- [TASK STATEMENT]
Each entry should be quoted word for word, including every mark of punctuation.
─── AVAILABLE DATA
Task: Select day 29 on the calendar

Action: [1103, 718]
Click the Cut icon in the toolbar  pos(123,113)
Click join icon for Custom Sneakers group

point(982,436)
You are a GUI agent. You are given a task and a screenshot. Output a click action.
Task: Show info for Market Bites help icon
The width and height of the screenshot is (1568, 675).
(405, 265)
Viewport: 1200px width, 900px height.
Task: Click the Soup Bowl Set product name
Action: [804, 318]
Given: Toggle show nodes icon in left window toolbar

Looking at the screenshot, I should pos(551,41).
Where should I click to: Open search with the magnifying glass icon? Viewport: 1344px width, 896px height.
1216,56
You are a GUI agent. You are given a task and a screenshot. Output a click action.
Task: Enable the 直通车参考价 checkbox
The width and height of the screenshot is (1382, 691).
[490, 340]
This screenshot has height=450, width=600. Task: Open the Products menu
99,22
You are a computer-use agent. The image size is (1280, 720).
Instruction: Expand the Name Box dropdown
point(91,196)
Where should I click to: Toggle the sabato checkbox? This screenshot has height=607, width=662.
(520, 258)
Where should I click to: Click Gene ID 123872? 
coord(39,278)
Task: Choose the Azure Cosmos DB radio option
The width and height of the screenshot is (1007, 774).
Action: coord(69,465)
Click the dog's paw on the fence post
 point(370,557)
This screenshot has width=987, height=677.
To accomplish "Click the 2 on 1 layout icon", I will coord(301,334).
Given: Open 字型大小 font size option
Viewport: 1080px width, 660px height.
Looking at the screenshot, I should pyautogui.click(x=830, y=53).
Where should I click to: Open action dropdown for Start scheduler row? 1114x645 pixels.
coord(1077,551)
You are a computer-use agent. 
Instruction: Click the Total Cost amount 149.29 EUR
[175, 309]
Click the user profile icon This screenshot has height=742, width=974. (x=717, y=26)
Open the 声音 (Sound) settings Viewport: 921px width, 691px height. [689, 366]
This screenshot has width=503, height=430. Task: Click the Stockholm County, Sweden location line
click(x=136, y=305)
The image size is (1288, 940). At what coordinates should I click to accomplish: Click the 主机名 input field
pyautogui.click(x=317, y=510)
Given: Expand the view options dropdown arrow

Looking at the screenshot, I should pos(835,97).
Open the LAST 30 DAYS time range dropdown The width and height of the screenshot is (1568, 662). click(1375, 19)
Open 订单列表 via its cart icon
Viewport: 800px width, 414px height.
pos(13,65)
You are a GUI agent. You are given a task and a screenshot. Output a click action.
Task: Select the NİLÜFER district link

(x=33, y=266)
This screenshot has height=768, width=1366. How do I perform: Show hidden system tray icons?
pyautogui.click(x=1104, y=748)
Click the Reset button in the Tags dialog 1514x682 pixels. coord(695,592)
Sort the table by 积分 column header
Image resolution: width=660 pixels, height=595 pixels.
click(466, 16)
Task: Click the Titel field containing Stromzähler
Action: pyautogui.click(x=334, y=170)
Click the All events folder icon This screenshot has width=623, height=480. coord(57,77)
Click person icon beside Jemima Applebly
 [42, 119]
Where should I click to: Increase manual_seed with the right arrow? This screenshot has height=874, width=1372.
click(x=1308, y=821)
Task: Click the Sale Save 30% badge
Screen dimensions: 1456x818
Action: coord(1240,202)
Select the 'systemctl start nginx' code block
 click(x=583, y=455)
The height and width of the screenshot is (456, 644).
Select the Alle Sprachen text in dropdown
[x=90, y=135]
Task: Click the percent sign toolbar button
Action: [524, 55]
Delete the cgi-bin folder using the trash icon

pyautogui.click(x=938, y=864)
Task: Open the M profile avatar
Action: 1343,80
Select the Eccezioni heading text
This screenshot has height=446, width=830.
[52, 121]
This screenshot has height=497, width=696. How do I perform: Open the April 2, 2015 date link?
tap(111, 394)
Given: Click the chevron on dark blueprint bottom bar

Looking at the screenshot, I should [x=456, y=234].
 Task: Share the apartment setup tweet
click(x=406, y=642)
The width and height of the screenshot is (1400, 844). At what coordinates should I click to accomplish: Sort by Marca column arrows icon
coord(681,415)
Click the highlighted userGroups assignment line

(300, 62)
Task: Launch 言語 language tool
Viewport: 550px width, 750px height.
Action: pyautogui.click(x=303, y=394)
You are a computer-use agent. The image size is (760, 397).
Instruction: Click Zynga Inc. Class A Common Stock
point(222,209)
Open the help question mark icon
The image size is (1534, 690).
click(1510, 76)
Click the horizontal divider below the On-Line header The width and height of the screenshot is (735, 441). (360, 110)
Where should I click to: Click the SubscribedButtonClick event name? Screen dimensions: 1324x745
──────
- [RESULT OF THIS TASK]
Task: Select day 29 on the calendar

Action: [1103, 718]
Click the Cut icon in the toolbar  pos(123,113)
Click join icon for Custom Sneakers group

point(982,436)
You are a GUI agent. You are given a task and a screenshot. Output a click action.
Task: Show info for Market Bites help icon
The width and height of the screenshot is (1568, 675).
(405, 265)
Viewport: 1200px width, 900px height.
Task: Click the Soup Bowl Set product name
Action: [804, 318]
Given: Toggle show nodes icon in left window toolbar

Looking at the screenshot, I should pos(551,41).
Where should I click to: Open search with the magnifying glass icon? Viewport: 1344px width, 896px height.
1216,56
You are a GUI agent. You are given a task and a screenshot. Output a click action.
Task: Enable the 直通车参考价 checkbox
The width and height of the screenshot is (1382, 691).
[490, 340]
This screenshot has height=450, width=600. Task: Open the Products menu
99,22
You are a computer-use agent. The image size is (1280, 720).
Instruction: Expand the Name Box dropdown
point(91,196)
Where should I click to: Toggle the sabato checkbox? This screenshot has height=607, width=662.
(520, 258)
Where should I click to: Click Gene ID 123872? 
coord(39,278)
Task: Choose the Azure Cosmos DB radio option
The width and height of the screenshot is (1007, 774).
Action: coord(69,465)
Click the dog's paw on the fence post
 point(370,557)
This screenshot has width=987, height=677.
To accomplish "Click the 2 on 1 layout icon", I will coord(301,334).
Given: Open 字型大小 font size option
Viewport: 1080px width, 660px height.
Looking at the screenshot, I should pyautogui.click(x=830, y=53).
Where should I click to: Open action dropdown for Start scheduler row? 1114x645 pixels.
coord(1077,551)
You are a computer-use agent. 
Instruction: Click the Total Cost amount 149.29 EUR
[175, 309]
Click the user profile icon This screenshot has height=742, width=974. (x=717, y=26)
Open the 声音 (Sound) settings Viewport: 921px width, 691px height. [689, 366]
This screenshot has width=503, height=430. Task: Click the Stockholm County, Sweden location line
click(x=136, y=305)
The image size is (1288, 940). At what coordinates should I click to accomplish: Click the 主机名 input field
pyautogui.click(x=317, y=510)
Given: Expand the view options dropdown arrow

Looking at the screenshot, I should pos(835,97).
Open the LAST 30 DAYS time range dropdown The width and height of the screenshot is (1568, 662). click(1375, 19)
Open 订单列表 via its cart icon
Viewport: 800px width, 414px height.
pos(13,65)
You are a GUI agent. You are given a task and a screenshot. Output a click action.
Task: Select the NİLÜFER district link

(x=33, y=266)
This screenshot has height=768, width=1366. How do I perform: Show hidden system tray icons?
pyautogui.click(x=1104, y=748)
Click the Reset button in the Tags dialog 1514x682 pixels. coord(695,592)
Sort the table by 积分 column header
Image resolution: width=660 pixels, height=595 pixels.
click(466, 16)
Task: Click the Titel field containing Stromzähler
Action: pyautogui.click(x=334, y=170)
Click the All events folder icon This screenshot has width=623, height=480. coord(57,77)
Click person icon beside Jemima Applebly
 [42, 119]
Where should I click to: Increase manual_seed with the right arrow? This screenshot has height=874, width=1372.
click(x=1308, y=821)
Task: Click the Sale Save 30% badge
Screen dimensions: 1456x818
Action: coord(1240,202)
Select the 'systemctl start nginx' code block
 click(x=583, y=455)
The height and width of the screenshot is (456, 644).
Select the Alle Sprachen text in dropdown
[x=90, y=135]
Task: Click the percent sign toolbar button
Action: [524, 55]
Delete the cgi-bin folder using the trash icon

pyautogui.click(x=938, y=864)
Task: Open the M profile avatar
Action: 1343,80
Select the Eccezioni heading text
This screenshot has height=446, width=830.
[52, 121]
This screenshot has height=497, width=696. How do I perform: Open the April 2, 2015 date link?
tap(111, 394)
Given: Click the chevron on dark blueprint bottom bar

Looking at the screenshot, I should [x=456, y=234].
 Task: Share the apartment setup tweet
click(x=406, y=642)
The width and height of the screenshot is (1400, 844). At what coordinates should I click to accomplish: Sort by Marca column arrows icon
coord(681,415)
Click the highlighted userGroups assignment line

(300, 62)
Task: Launch 言語 language tool
Viewport: 550px width, 750px height.
Action: pyautogui.click(x=303, y=394)
You are a computer-use agent. The image size is (760, 397).
Instruction: Click Zynga Inc. Class A Common Stock
point(222,209)
Open the help question mark icon
The image size is (1534, 690).
click(1510, 76)
Click the horizontal divider below the On-Line header The width and height of the screenshot is (735, 441). (360, 110)
Where should I click to: Click the SubscribedButtonClick event name? Screen dimensions: 1324x745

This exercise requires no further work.